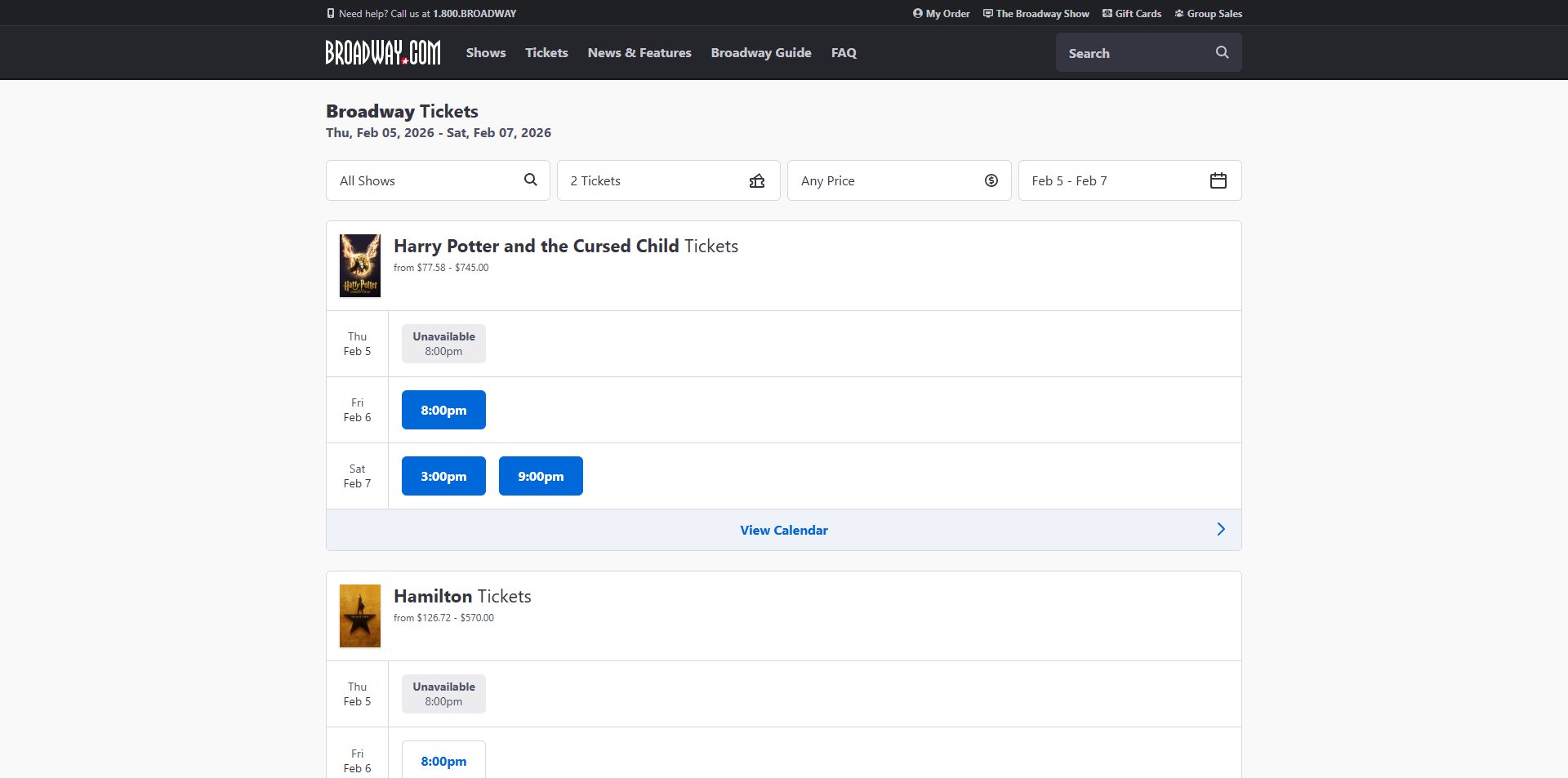Open the Gift Cards link in the top bar
This screenshot has width=1568, height=778.
1132,14
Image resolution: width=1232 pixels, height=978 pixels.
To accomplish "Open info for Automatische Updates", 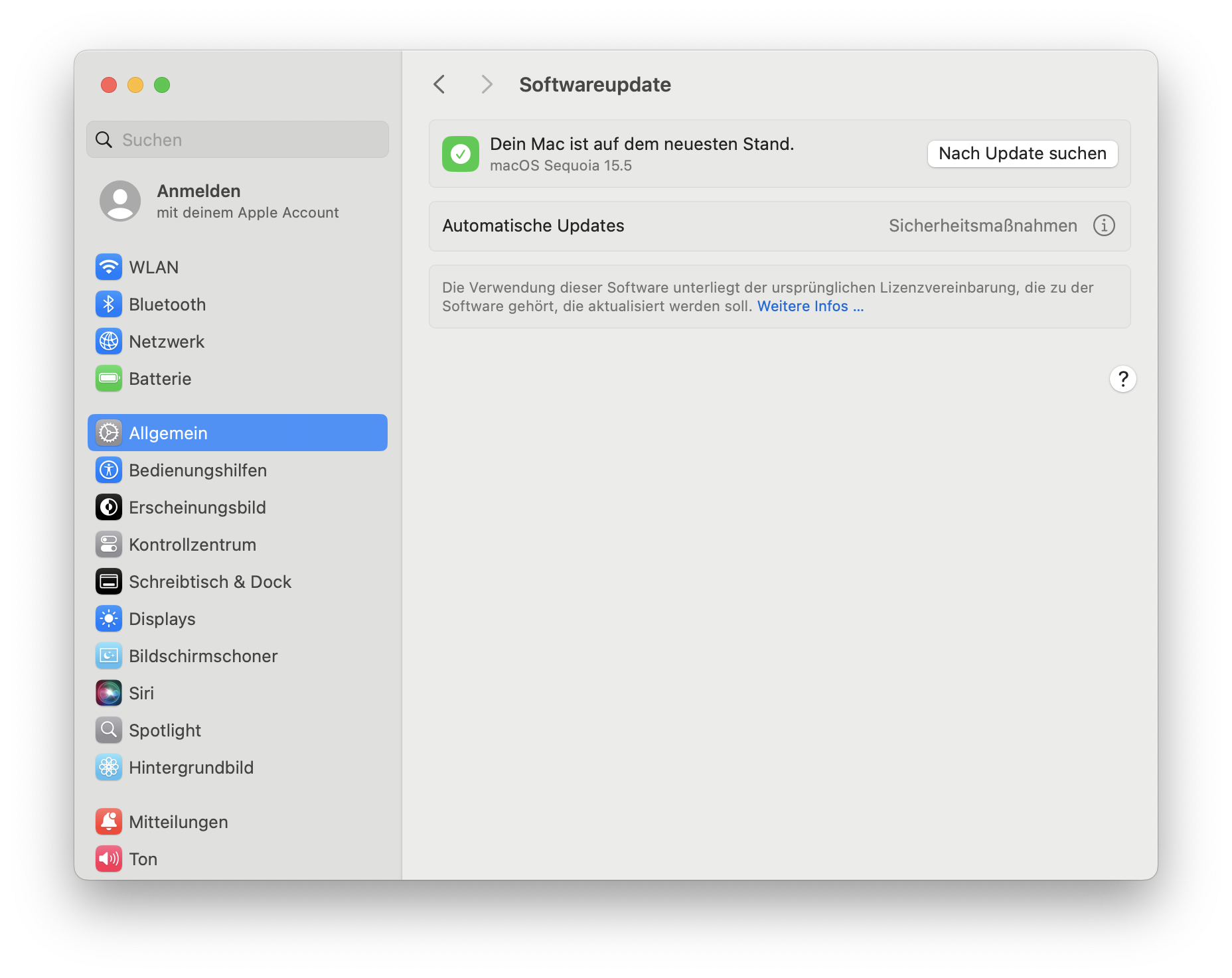I will (x=1104, y=226).
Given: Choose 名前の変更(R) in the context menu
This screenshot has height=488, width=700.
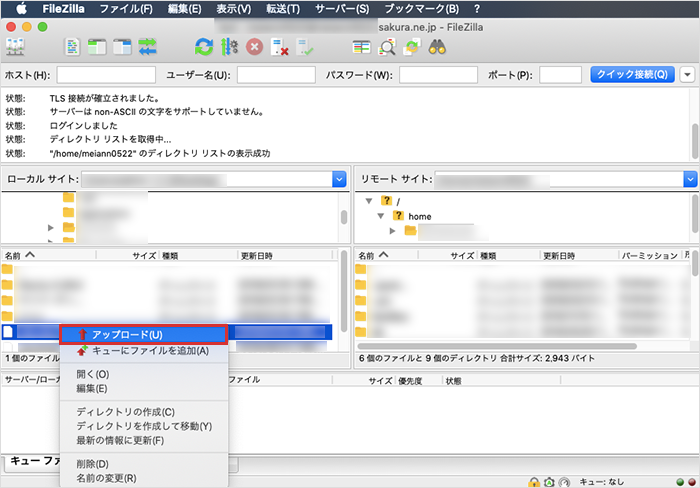Looking at the screenshot, I should 106,478.
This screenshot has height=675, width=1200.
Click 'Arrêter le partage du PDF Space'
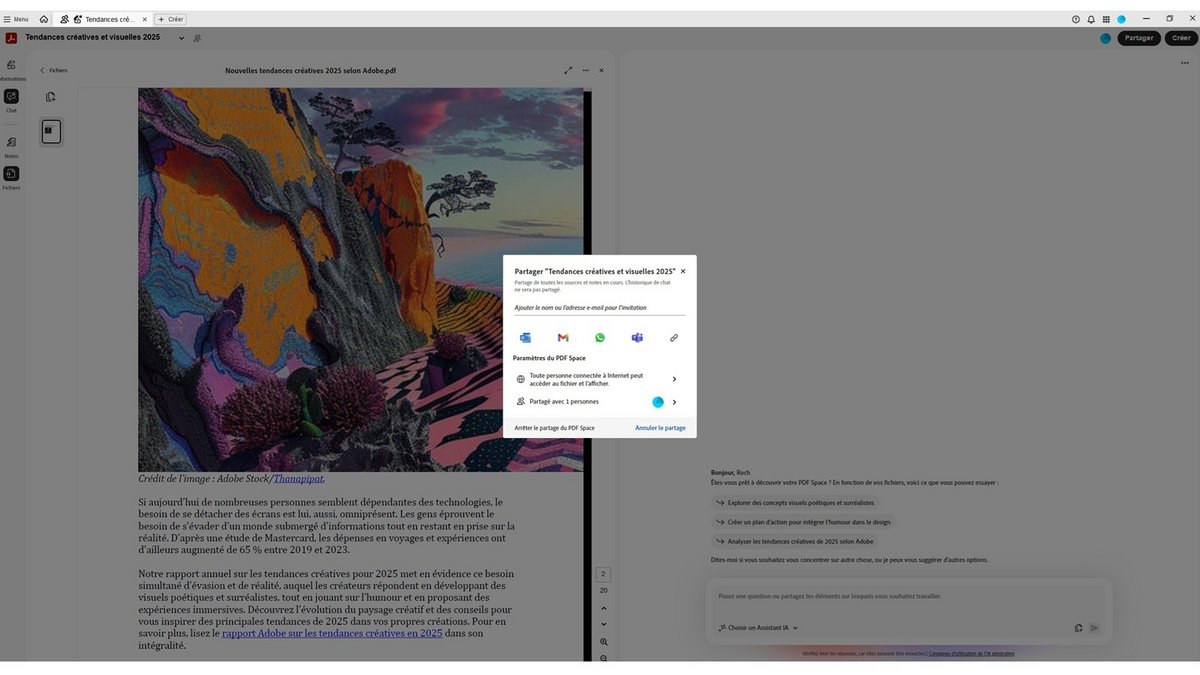coord(554,428)
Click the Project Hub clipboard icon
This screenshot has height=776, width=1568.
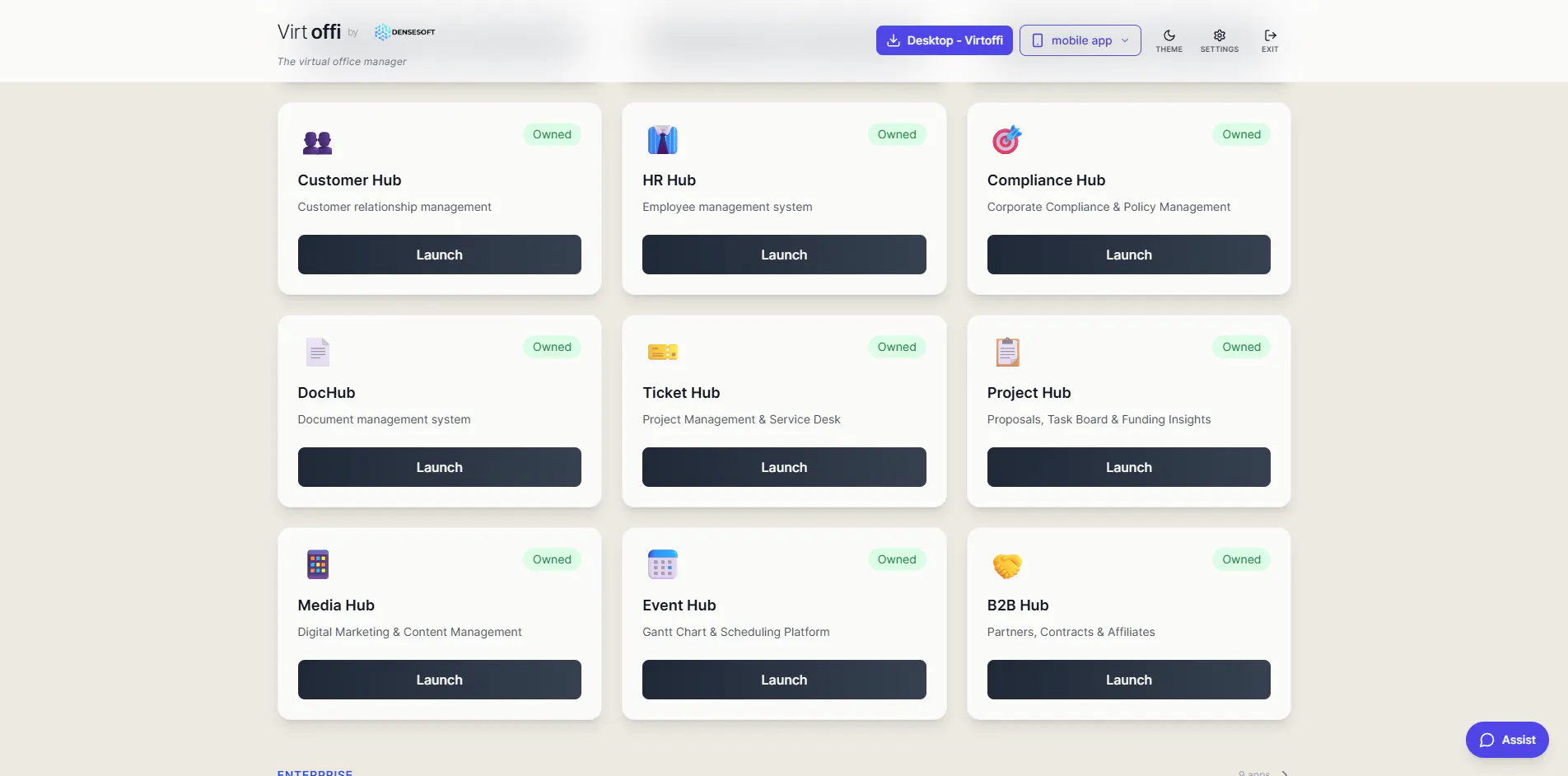[1006, 353]
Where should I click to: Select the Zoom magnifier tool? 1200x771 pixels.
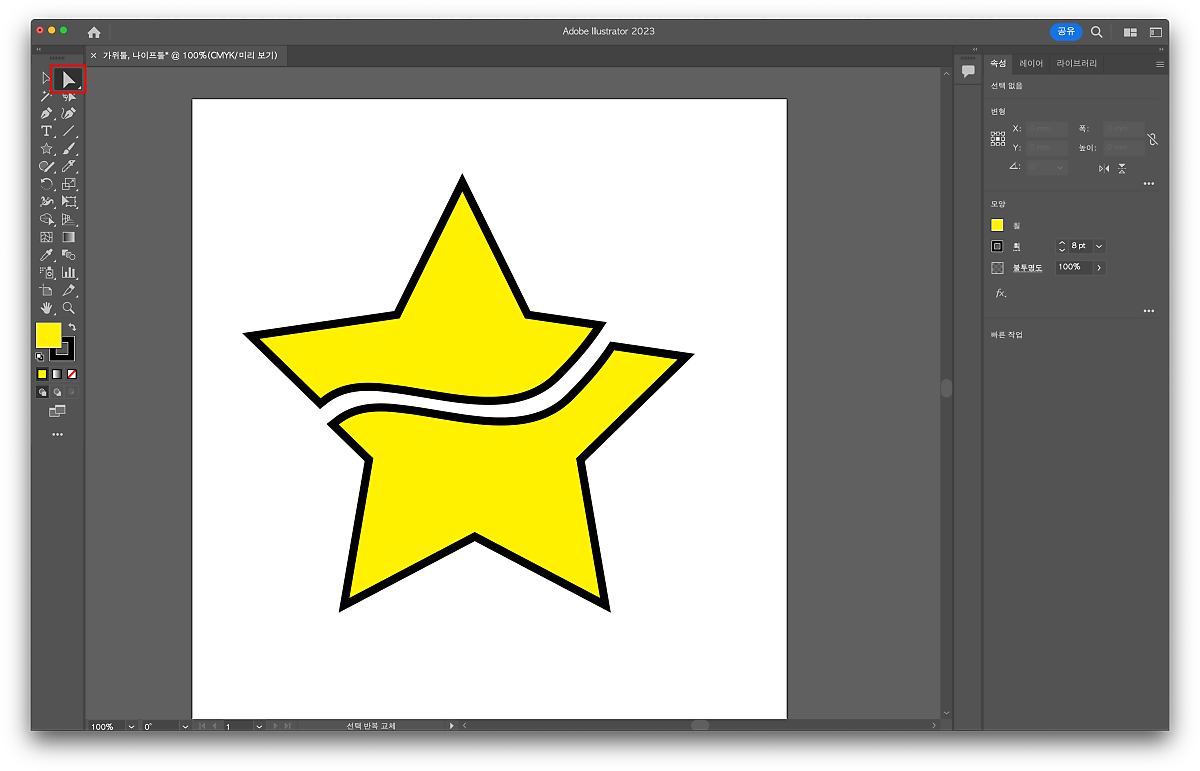click(x=69, y=308)
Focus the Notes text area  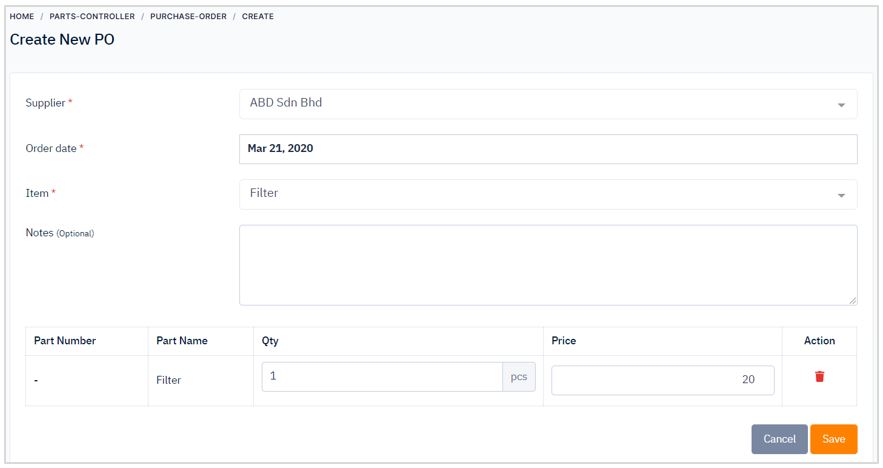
- - -
> _Your objective_: The data above holds the lines to copy: start at the one with "Given: Choose 名前の変更(R) in the context menu", stop at the one with "Click the Project Hub clipboard icon", include both, copy them exactly without pictures, and copy nothing else.

> _Task answer_:
Given: Choose 名前の変更(R) in the context menu
This screenshot has height=488, width=700.
Looking at the screenshot, I should 106,478.
This screenshot has height=675, width=1200.
Click 'Arrêter le partage du PDF Space'
coord(554,428)
Click the Project Hub clipboard icon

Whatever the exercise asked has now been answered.